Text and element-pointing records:
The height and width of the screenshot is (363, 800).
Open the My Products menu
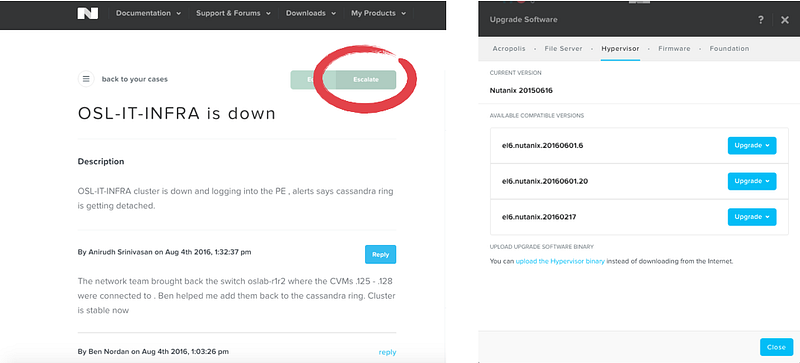point(379,13)
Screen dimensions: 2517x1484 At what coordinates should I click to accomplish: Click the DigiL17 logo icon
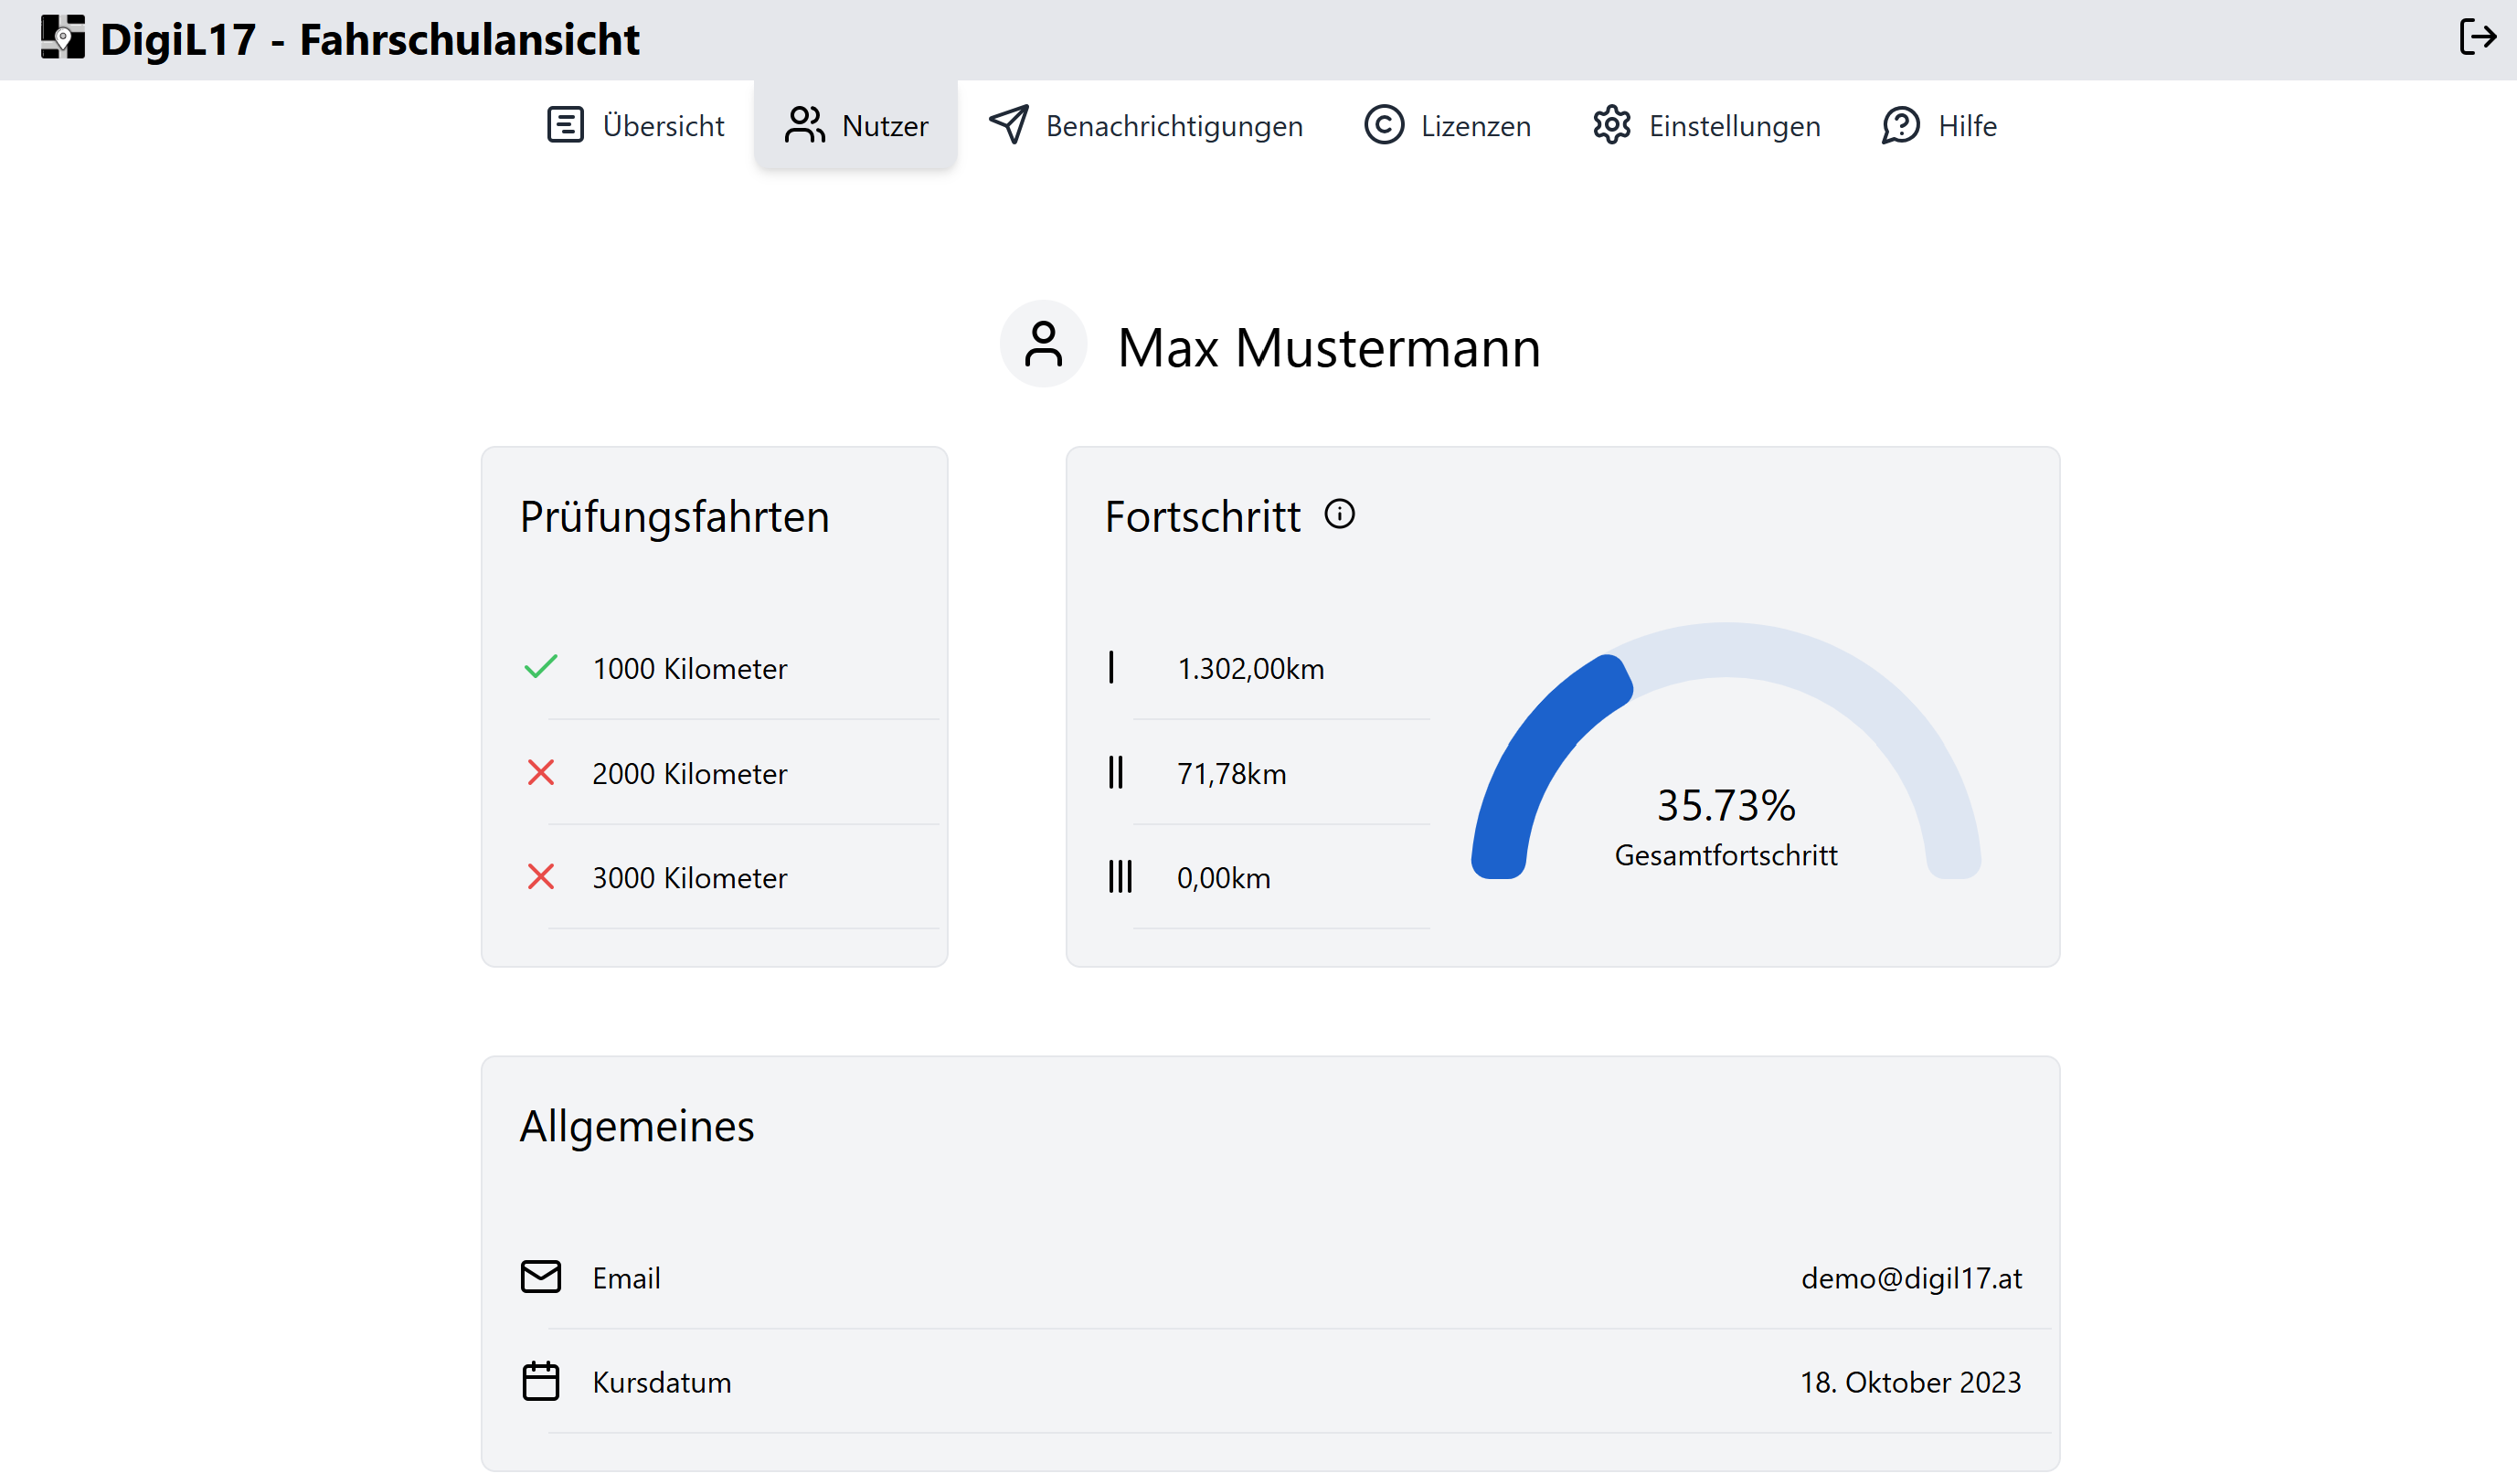pos(62,38)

▶ _Stated exercise_
Copy the lines above word for word, omitting the pictures.

▶ _Full output_
The height and width of the screenshot is (363, 800).
Open the My Products menu
point(379,13)
Screen dimensions: 2517x1484 At what coordinates should I click to accomplish: Click the DigiL17 logo icon
pos(62,38)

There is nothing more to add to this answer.